This code is probably the culprit:
if (rank==0){
//printf("\nrank: %d\n", rank);
for (i=1; i<size; i++) // untill all slaves have handed back the processed data
{
MPI_Recv(&aux, 1, MPI_INT, MPI_ANY_SOURCE, SLAVE_TO_MASTER_TAG+1, MPI_COMM_WORLD,&status);
MPI_Recv(&qty, 1, MPI_INT, MPI_ANY_SOURCE, SLAVE_TO_MASTER_TAG+2, MPI_COMM_WORLD,&status);
MPI_Recv(&(*im).array[aux], qty*3, MPI_BYTE, MPI_ANY_SOURCE, SLAVE_TO_MASTER_TAG, MPI_COMM_WORLD,&status);
}
}
Since you are (ab-)using MPI_ANY_SOURCE
, you are essentially creating the perfect conditions for message reception races. It is entirely possible that the first MPI_Recv
matches a message from rank i, the second one matches a message from rank j and the third one matches a message from rank k, where i, j, and k have completely different values. Therefore it is possible that you receive the wrong number of pixels into the wrong image slot. Also, if it happens that rank k sends more pixels than the value of qty
from rank j specifies, you'll get a truncation error (and you are actually getting it). A word of advice: never use MPI_ANY_SOURCE
frivolously unless absolutely sure that the algorithm is correct and no races could occur.

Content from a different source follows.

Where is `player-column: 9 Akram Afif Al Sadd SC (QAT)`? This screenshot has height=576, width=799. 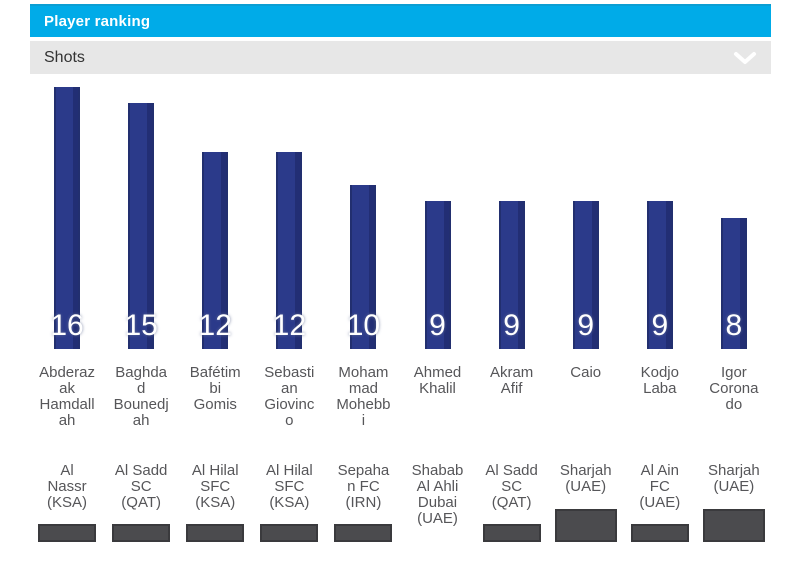
player-column: 9 Akram Afif Al Sadd SC (QAT) is located at coordinates (512, 308).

Either rewrite the code as:
if (rank==0){
//printf("\nrank: %d\n", rank);
for (i=1; i<size; i++) // untill all slaves have handed back the processed data
{
MPI_Recv(&aux, 1, MPI_INT, i, SLAVE_TO_MASTER_TAG+1, MPI_COMM_WORLD, &status);
MPI_Recv(&qty, 1, MPI_INT, i, SLAVE_TO_MASTER_TAG+2, MPI_COMM_WORLD, &status);
MPI_Recv(&(*im).array[aux], qty*3, MPI_BYTE, i, SLAVE_TO_MASTER_TAG, MPI_COMM_WORLD, &status);
}
}
or even better as:
if (rank==0){
//printf("\nrank: %d\n", rank);
for (i=1; i<size; i++) // untill all slaves have handed back the processed data
{
MPI_Recv(&aux, 1, MPI_INT, MPI_ANY_SOURCE, SLAVE_TO_MASTER_TAG+1,
MPI_COMM_WORLD, &status);
MPI_Recv(&qty, 1, MPI_INT, status.MPI_SOURCE, SLAVE_TO_MASTER_TAG+2,
MPI_COMM_WORLD, &status);
MPI_Recv(&(*im).array[aux], qty*3, MPI_BYTE, status.MPI_SOURCE, SLAVE_TO_MASTER_TAG,
MPI_COMM_WORLD, &status);
}
}
That way the three receives will always get messages from the same process and the race condition will be eliminated. The way the second version works is that it first receives a message from any rank but then uses the status.MPI_SOURCE
field to get the actual rank and use it for the following receive.